WASHINGTON – Wall Street’s top regulator came under fire on Thursday over its cyber security and disclosure practices after admitting hackers had breached its database of corporate announcements in 2016 and may have used it for insider trading.
The breach involved the U.S. Securities and Exchange Commission’s EDGAR filing system, which houses market-moving information with millions of filings ranging from quarterly earnings to statements on acquisitions.
The SEC said on Wednesday evening it discovered in August that cyber criminals might have used a hack detected in 2016 to make illicit trades.
On Wednesday afternoon, SEC Chairman Jay Clayton gave members of Congress a “courtesy call” about the hack before it was announced publicly, said Representative Bill Huizenga, chairman of the U.S. House subcommittee that oversees the SEC, in a phone call.
“It’s hugely problematic and we’ve got to be serious about how we protect that information as a regulator,” Huizenga said.
The SEC disclosure came two weeks after credit-reporting company Equifax Inc said a breach had exposed sensitive personal of data up to 143 million U.S. customers. This followed last year’s cyber attack on SWIFT, the global bank messaging system.
It is particularly embarrassing for the SEC and its new boss Clayton, who has made tackling cyber crime one of the top enforcement issues.
“The chairman obviously recognizes the irony of the SEC potentially serving as the unwitting tipper in an insider trading scheme,” said John Reed Stark, president of a cyber consulting firm and a former SEC staff member.
The SEC has said it was investigating the source of the hack but did not say exactly when it happened or what sort of non-public data was retrieved. The agency said the attackers had exploited a weakness in a part of the EDGAR system and it had “promptly” fixed it.
Most reports filed with the SEC “generally don’t contain super-sensitive information,” and any insider trading would have taken place soon after company filings were made but before they were released to the public, said Gary LaBranche, president of National Investor Relations Institute.
“People are shocked and disappointed,” LaBranche said.

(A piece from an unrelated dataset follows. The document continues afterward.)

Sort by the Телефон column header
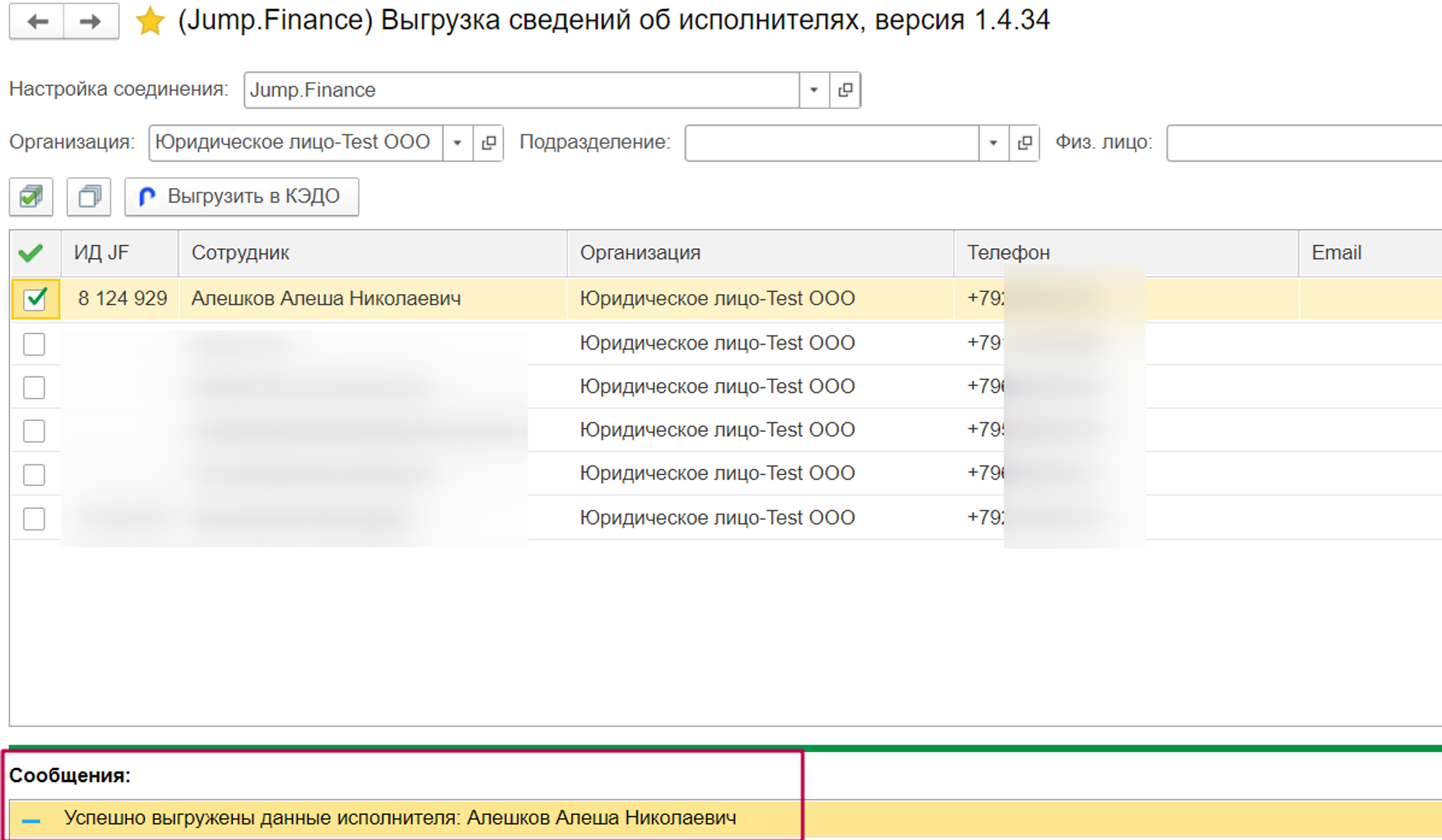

Members of the institute, who work with 1,600 publicly traded companies, will be examining their trading reports for any unusual activity that could be tied to disclosures, he said.
U.S. President Donald Trump’s administration has prioritized protection of federal agency networks after breaches during the Obama administration, including at the Office of Personnel Management, Internal Revenue Service and State Department.
Trump in May signed an executive order requiring agencies to use a specific framework to assess and manage cyber risk, and prepare a report within 90 days about how they implement it.
The SEC did not respond when asked about that review or whether it triggered the disclosure. But Clayton said in his Wednesday statement that he began reviewing the agency’s cyber risk in May.
SEC Commissioners did not learn of the breach until recently. In a statement, Republican SEC Commissioner Mike Piwowar, who for part of 2017 also served as acting chairman, said he was “recently informed for the first time that an intrusion occurred in 2016.”
Erica Elliott Richardson, a spokeswoman for the Commodity Futures Trading Commission (CFTC),the top U.S. derivatives regulator, said in an emailed statement the agency constantly reviewed and updated its cybersecurity protections to guard against the growing threat of a breach.
“Our agency has successfully thwarted hundreds of attempted breaches,” she added.
The Canadian Securities Administrators, an umbrella group representing Canada’s provincial securities regulators, said on Thursday it would conduct an additional security review.
CYBER SLEUTHS NEEDED
Clayton will be grilled on the incident and its aftermath at a hearing by the Senate Banking Committee on Tuesday.
Banking Committee member Senator Mark Warner said in a statement he intended to ask about SEC thresholds for requiring companies to disclose breaches, and flagged the connection between the SEC’s disclosure and its market oversight role.
“Government and businesses need to step up their efforts to protect our most sensitive personal and commercial information,” Warner said.
Securities industry rules require companies disclose cyber breaches to investors and the SEC has investigated firms over whether they should have reported incidents sooner.
“There is an element of, ‘Do as we say, not as we do’ to this,” said Matt Rossi, a former counsel in the SEC’s enforcement division.
The lack of details from the SEC about the breach will likely raise questions about what other EDGAR data may have been exposed, such as information related to ongoing financial investigations and sensitive personal information, Rossi said.
Former SEC Chair Mary Jo White, in office when the hack occurred, told Reuters in 2016 that cyber security posed the biggest risk to the U.S. financial system.
The U.S. Department of Homeland Security had detected five “critical” cyber security weaknesses on the SEC’s computers as of Jan. 23, according to a confidential weekly report reviewed by Reuters on Thursday.
And in July, months after the breach was detected, a congressional watchdog warned that the SEC was “at unnecessary risk of compromise” because of deficiencies in its information systems.
The SEC shut down a specialized unit on cyber crimes as part of a 2010 reorganization.
In 2015 a trader filed false information through EDGAR about plans a financial firm had to purchase Avon Products, prompting a brief surge in the stock of the beauty products company.